Calgary to shelter High River evacuees
CALGARY — As more High River residents prepare to return home Monday, the city announced Sunday a site is being set up in southeast Calgary for evacuees needing temporary housing while their floodravaged town undergoes recovery and reconstruction.
The City of Calgary was asked by the province to provide land with access to water, sewer and electricity for up to 1,000 High River residents.
“We’re opening our city and our arms to displaced residents,” Mayor Naheed Nenshi told reporters Sunday night.
Construction of the site started Saturday in southeast Calgary’s Great Plains industrial area, and it will be done over the next two weeks.
The temporary accommodation facility in Calgary will also be open to evacuees from Kananaskis, Canmore and even Calgary who were displaced by floods, said Shane Schreiber, director of the High River task force, which is helping residents get back in their homes.
He said the goal of these facilities is to get people out of evacuation centres in the area, including in Nanton and Blackie.
“We’d like to move people off the cots in those evacuation centres and into better, more comfortable housing,” he said.
Nenshi, meanwhile, said the city also plans to help the Siksika Nation, located about 80 kilometres east of Calgary along the Bow River. Upwards of 250 houses have been damaged there, displacing at least 800 people.
However, Bruce Burrell, head of the Calgary Emergency Management Agency, said there are no immediate plans to build such sites for Calgarians as the city is still trying to get a better count of how many citizens will require temporary housing. He wants those numbers narrowed down before going to the province for assistance.
Calgary, High River and other neighbouring communities are in the midst of mopping up and assessing losses after the historic flood washed through southern Alberta last week, killing at least four people and wreaking millions — possibly billions — of dollars in damage.

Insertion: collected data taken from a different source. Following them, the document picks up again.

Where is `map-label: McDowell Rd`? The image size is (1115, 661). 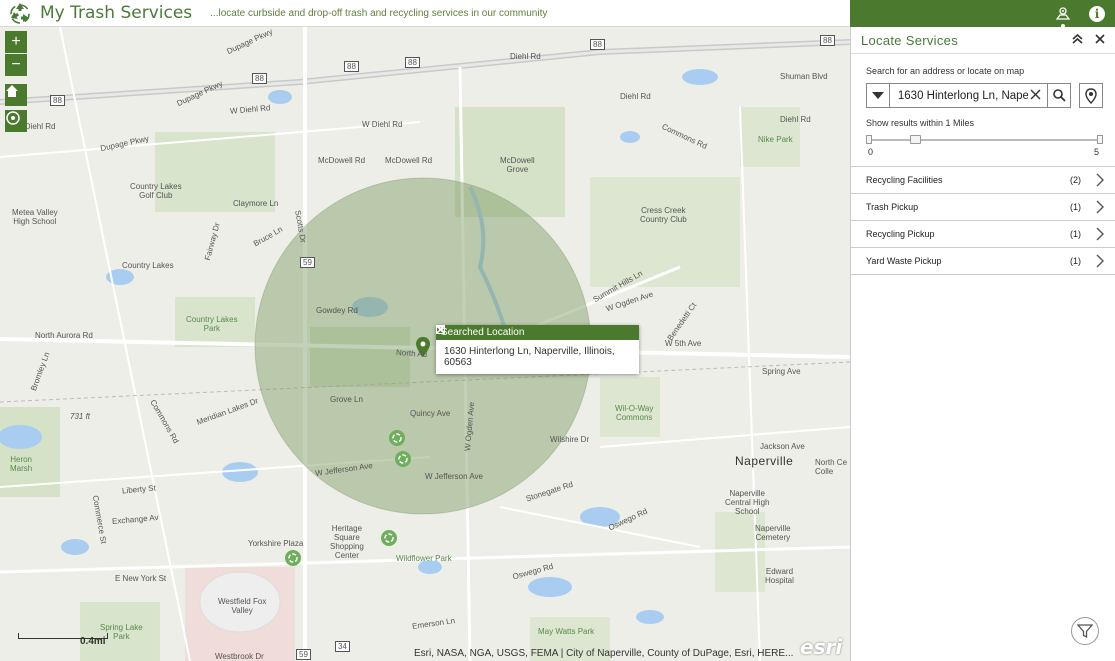 map-label: McDowell Rd is located at coordinates (409, 160).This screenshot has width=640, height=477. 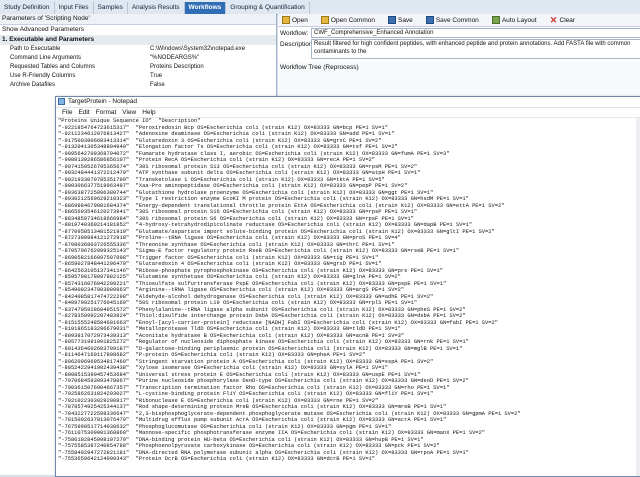 What do you see at coordinates (206, 8) in the screenshot?
I see `tab-workflows: Workflows` at bounding box center [206, 8]. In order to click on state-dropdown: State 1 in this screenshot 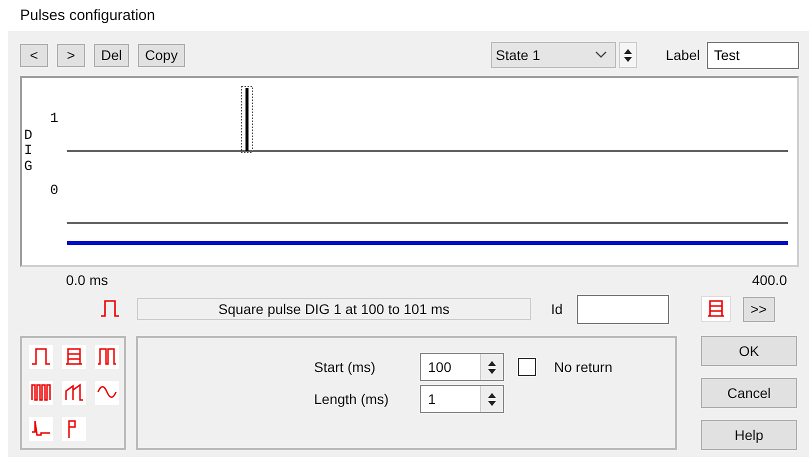, I will do `click(553, 55)`.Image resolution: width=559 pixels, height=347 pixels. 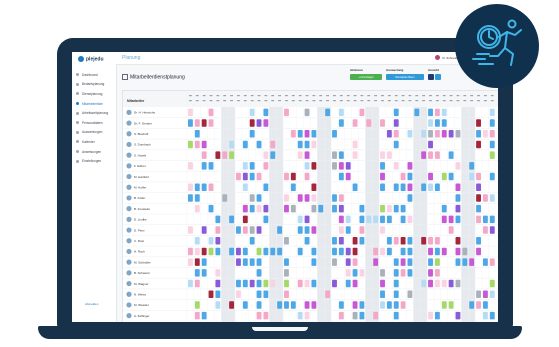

Sunday marked the first day residents of Calgary and Canmore were able to access preloaded debit cards from the province, which are intended to help evacuees deal with immediate expenses.
To qualify for one, flood victims must have received an evacuation order and must have been out of their homes for at least seven days.
Human Services Minister Dave Hancock declined to guess how many cards might be handed out in Calgary, saying only that the government is “prepared to meet the demand.”
In the first three days the debit cards were handed out, about 4,100 payments totalling $10.25 million supported about 10,250 people, the province said.
Meanwhile, more than 50 assessment teams have been deployed to Calgary to review properties in the city, Burrell said. Those members will be checking on the state and rate of reconstruction for damaged buildings, and how many tenants or residents will need to find temporary homes.
Some buildings in the downtown area will have to have their electrical systems — including boiler systems, heating ventilation and air conditioning — redesigned and rebuilt after sustaining significant damage by turbid water full of silt and contaminants, Burrell said.